At the end, i create my model and fit it onto my data.

train_steps = train_len // batch_size
val_steps = val_len // batch_size
test_steps = test_len // batch_size

model = Sequential()

model.add(LSTM(128, return_sequences=True))
model.add(Dropout(dropout))

model.add(LSTM(64))
model.add(Dropout(dropout))

model.add(Dense(future_range))

early_stopping = EarlyStopping(monitor='val_loss', patience=2, mode='min')
checkpoint = ModelCheckpoint(search_path + "\\model", monitor='loss', verbose=0, save_best_only=True, mode='min')
optimizer = tf.optimizers.Adam(learning_rate=learning_rate)

model.compile(loss=tf.losses.MeanSquaredError(), optimizer=optimizer, metrics=[root_mean_squared_error])
history = model.fit(train_set, validation_data=val_set, epochs=epochs, steps_per_epoch=train_steps, validation_steps=val_steps, callbacks=[early_stopping])

When I start training, the loss starts with ~0.2 and drops under 0.05 after the first! epoch. Validation loss is always lower then the training loss. Also the loss on the test set is extremely low.

Validation and training loss

I think that it is obvious that these results are not "sane" for such a NN as vehicle speed is normally a quite complex function. I have already searched in the internet for possible mistakes and the only one that seems legitimate to me is data leakage.

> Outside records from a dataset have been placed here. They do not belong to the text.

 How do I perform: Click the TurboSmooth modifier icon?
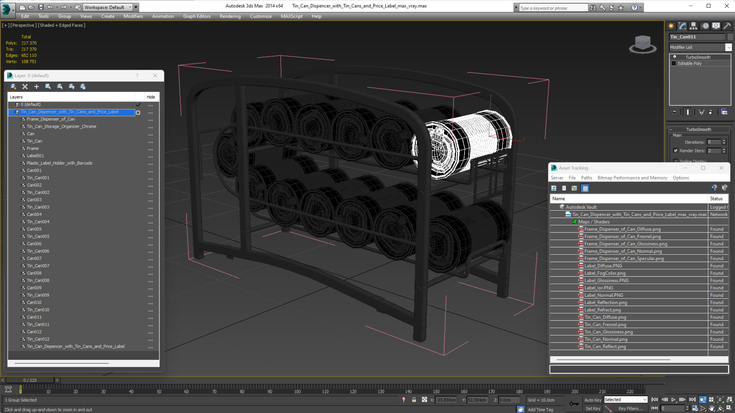click(x=675, y=56)
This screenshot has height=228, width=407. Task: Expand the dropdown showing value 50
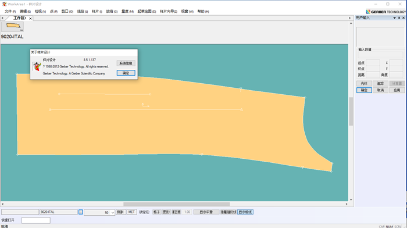point(112,212)
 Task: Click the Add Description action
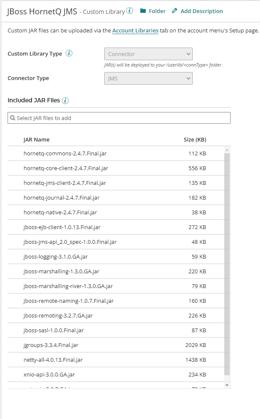pos(201,11)
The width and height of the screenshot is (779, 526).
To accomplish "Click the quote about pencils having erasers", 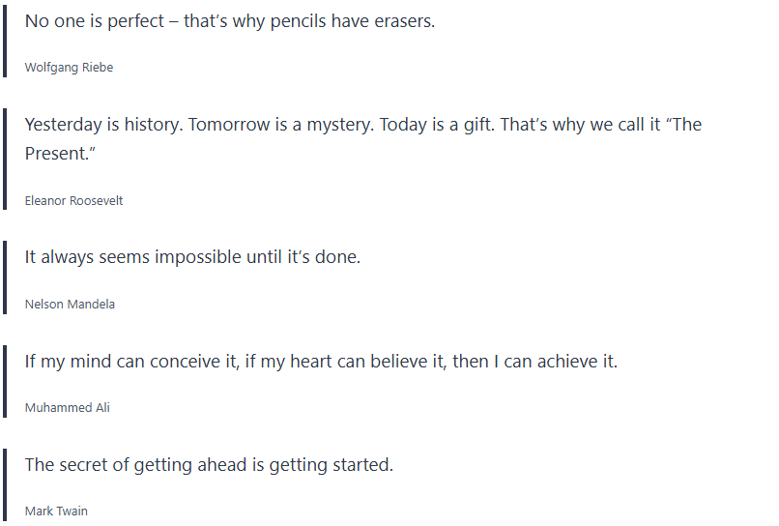I will coord(229,21).
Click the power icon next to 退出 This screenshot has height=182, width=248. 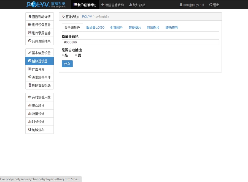pyautogui.click(x=211, y=5)
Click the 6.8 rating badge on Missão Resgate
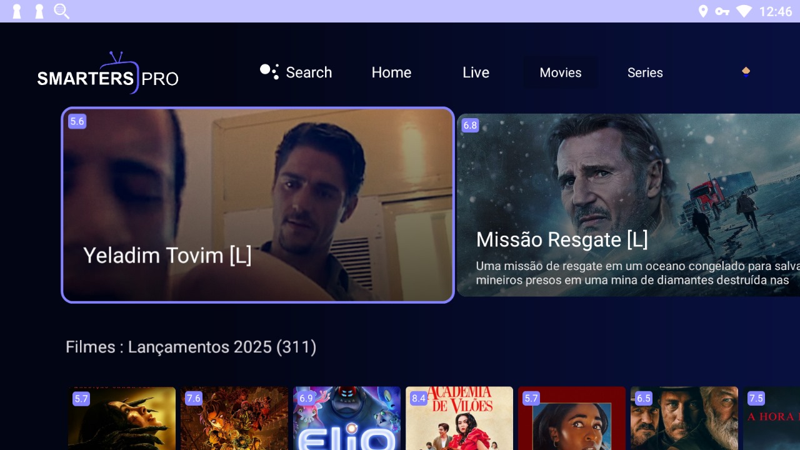800x450 pixels. tap(469, 125)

But in my opinion there is no way that information is leaked from training to validation set. I am spliting the files directly and use the scaling only on the training data.

I have also checked this article but I do not think that one of those problems fits: https://www.kdnuggets.com/2017/08/37-reasons-neural-network-not-working.html

I'm sorry if I made a stupid mistake, but I'm new to deep learning and don't know my way around very well. What could be the fault here?

EDIT: I tried to change the model from single step prediction to multi-step prediction. The shape of the "future" prediction is always the same (Always linear and not following the correct shape). The test set (also used for the prediction below) MSE loss is low, but RMSE is very high. How can this be?

predict 20 steps test set loss

Upvotes: 2

Views: 2114

Answers (1)

Grayrigel
Grayrigel

Reputation: 3594

This is more of a discussion question. Do you use heavy dropout? Because they might outright explain what is going on here. Trying experiments with different values of dropouts. You can also play with different regularization techniques.

On the example of dropout: due to disabling neurons, some of information about each sample is lost, and the subsequent layers attempt to construct the answers basing on incomplete representations. The training loss is higher because you've made it artificially harder for the network to give the right answers. However, during validation all of the units are available, so the network has its full computational power - and thus it might perform better than in training.

I will summarize the possible reasons:

  • Regularization is applied during training, but not during validation/testing.

  • Training loss is measured during each epoch while validation loss is measured after each epoch.

  • The validation set may be easier than the training set (or there may be leaks). Try cross validation if possible.